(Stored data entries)
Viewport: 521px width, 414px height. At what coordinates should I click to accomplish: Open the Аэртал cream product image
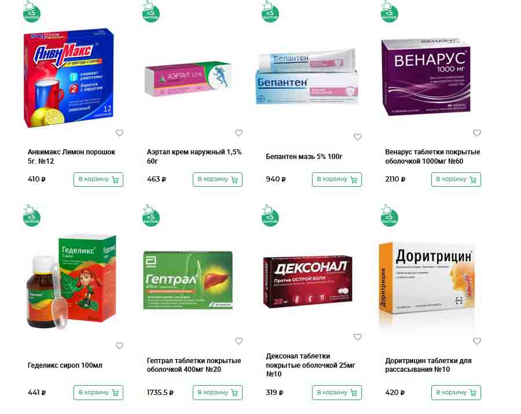click(x=188, y=79)
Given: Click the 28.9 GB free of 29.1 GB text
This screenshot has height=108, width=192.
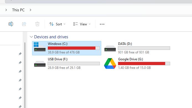Looking at the screenshot, I should coord(64,68).
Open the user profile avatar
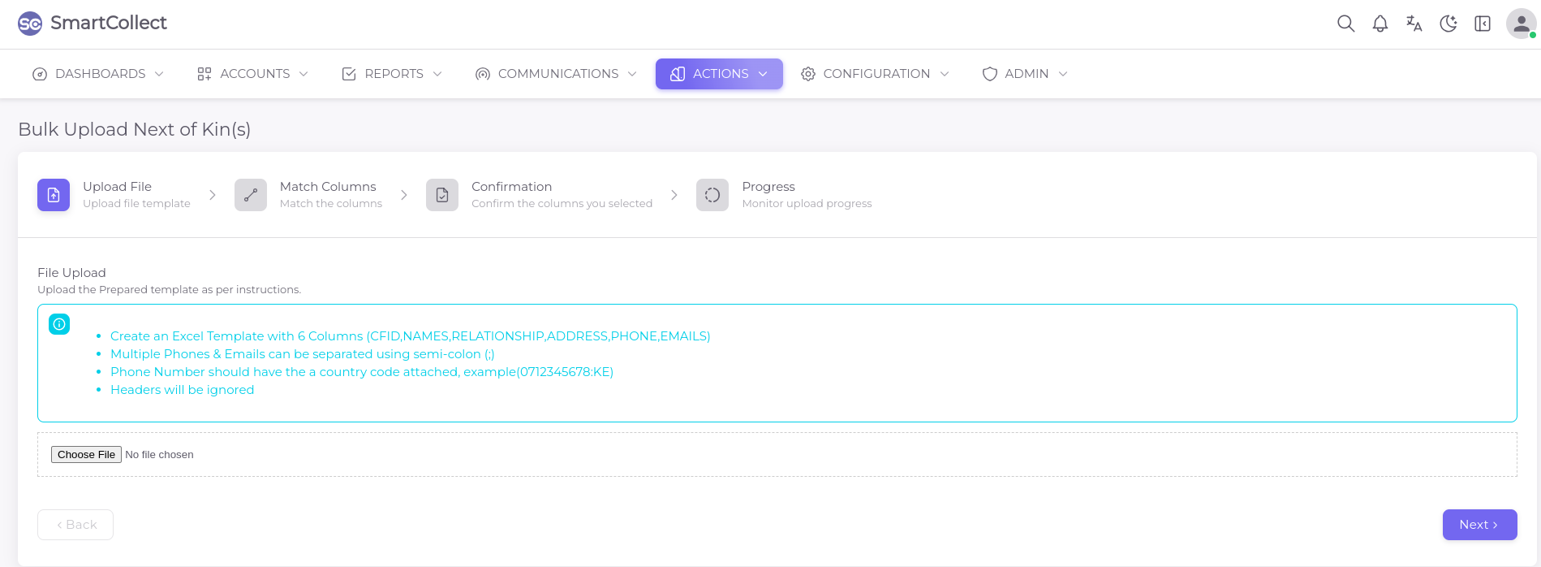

What you need to do - Pictures aside, return all the entries above exactly.

Result for this exercise -
Viewport: 521px width, 414px height. At what coordinates should I click to accomplish: Open the Аэртал cream product image
click(x=188, y=79)
Given: Click the 28.9 GB free of 29.1 GB text
This screenshot has height=108, width=192.
Looking at the screenshot, I should coord(64,68).
Open the user profile avatar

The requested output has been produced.